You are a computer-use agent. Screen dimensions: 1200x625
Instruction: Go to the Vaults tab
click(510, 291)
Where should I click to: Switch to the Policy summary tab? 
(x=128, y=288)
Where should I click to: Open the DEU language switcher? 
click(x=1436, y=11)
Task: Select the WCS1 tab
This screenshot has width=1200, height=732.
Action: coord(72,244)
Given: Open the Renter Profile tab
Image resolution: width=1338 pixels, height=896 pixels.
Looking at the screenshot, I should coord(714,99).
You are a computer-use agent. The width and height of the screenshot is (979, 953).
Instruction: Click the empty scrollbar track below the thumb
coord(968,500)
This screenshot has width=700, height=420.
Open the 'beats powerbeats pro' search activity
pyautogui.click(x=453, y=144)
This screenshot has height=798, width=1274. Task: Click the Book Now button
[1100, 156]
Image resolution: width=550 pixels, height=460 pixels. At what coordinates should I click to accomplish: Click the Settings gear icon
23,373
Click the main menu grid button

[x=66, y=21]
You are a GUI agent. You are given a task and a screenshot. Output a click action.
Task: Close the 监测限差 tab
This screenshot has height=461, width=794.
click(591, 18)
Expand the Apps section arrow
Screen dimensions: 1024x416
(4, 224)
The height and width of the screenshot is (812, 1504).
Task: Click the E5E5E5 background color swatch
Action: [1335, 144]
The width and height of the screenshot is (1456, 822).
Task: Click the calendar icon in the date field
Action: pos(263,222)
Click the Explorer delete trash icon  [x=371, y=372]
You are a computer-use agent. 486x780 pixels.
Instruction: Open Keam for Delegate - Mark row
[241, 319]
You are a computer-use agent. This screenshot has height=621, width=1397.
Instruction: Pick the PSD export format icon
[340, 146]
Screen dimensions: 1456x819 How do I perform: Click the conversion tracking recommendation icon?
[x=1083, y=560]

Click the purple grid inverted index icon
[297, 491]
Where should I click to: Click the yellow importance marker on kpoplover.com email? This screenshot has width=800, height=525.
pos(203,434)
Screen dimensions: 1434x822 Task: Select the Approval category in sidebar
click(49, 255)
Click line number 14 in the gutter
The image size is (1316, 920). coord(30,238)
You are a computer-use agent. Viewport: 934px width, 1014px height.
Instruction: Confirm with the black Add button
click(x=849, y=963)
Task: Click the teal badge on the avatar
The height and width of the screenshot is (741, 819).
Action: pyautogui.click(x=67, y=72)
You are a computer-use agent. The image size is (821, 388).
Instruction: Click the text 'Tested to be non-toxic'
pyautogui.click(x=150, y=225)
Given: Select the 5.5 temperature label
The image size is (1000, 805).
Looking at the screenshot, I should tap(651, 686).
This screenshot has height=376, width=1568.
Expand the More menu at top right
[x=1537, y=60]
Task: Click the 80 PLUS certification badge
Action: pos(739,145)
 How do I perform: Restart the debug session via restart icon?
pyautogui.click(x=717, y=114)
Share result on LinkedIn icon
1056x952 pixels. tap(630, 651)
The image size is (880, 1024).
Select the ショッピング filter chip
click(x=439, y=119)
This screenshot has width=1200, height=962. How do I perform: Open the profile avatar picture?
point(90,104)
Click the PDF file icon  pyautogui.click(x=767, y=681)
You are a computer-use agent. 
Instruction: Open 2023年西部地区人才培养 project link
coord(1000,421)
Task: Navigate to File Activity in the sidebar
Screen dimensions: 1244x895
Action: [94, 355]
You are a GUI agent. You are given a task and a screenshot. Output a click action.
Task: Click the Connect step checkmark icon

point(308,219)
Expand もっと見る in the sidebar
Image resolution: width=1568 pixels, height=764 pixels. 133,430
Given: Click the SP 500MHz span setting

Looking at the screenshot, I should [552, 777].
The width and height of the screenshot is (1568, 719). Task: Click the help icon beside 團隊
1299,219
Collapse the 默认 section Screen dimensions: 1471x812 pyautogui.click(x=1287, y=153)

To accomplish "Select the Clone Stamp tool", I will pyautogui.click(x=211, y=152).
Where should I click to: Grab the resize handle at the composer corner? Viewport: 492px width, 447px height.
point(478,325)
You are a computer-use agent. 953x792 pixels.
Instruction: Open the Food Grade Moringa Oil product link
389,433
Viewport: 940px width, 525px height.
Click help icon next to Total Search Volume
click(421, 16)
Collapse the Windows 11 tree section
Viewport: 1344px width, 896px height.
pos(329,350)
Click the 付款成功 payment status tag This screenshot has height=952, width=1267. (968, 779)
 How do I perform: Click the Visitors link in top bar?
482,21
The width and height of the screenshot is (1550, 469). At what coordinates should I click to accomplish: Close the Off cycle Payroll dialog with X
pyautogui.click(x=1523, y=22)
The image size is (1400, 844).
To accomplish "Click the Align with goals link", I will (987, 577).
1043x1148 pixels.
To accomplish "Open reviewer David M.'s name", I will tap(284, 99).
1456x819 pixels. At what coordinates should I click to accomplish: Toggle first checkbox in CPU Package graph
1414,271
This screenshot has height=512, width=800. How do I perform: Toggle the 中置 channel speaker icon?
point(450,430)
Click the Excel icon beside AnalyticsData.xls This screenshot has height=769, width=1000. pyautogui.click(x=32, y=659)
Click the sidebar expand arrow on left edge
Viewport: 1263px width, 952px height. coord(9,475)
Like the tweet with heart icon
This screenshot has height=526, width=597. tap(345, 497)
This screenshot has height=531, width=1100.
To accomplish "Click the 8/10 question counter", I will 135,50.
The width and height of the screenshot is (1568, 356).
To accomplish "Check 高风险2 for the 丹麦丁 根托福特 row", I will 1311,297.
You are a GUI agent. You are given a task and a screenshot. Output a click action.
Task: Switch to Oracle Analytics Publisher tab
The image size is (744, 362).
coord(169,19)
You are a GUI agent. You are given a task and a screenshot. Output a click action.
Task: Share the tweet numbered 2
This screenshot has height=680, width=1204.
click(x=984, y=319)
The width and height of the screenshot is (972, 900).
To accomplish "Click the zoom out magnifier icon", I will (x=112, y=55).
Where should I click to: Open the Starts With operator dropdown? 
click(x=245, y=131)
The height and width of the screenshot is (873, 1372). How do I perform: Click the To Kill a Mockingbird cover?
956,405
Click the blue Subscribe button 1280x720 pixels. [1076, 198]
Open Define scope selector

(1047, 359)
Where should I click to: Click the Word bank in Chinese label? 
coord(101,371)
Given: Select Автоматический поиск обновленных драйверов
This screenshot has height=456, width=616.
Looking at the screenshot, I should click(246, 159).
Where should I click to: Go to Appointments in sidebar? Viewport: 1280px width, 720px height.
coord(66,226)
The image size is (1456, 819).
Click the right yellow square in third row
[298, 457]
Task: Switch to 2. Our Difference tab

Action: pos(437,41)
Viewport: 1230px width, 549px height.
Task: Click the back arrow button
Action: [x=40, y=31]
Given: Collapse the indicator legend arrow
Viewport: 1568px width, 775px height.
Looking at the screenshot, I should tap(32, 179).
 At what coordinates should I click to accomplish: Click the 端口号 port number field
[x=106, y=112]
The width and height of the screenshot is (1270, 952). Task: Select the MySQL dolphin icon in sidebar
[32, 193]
==*==
• **Task directions**
Format the lines between the line holding "Click the purple grid inverted index icon" and the line holding "pos(203,434)", inclusive, as a two-column CSV with the headers text and coordinates. Give one row for each line paired with the coordinates that follow it, with each value in its own quoted field and any line breaks replaced by spaces.

• **Full output**
text,coordinates
"Click the purple grid inverted index icon","[297, 491]"
"Where should I click to: Click the yellow importance marker on kpoplover.com email? This screenshot has width=800, height=525.","pos(203,434)"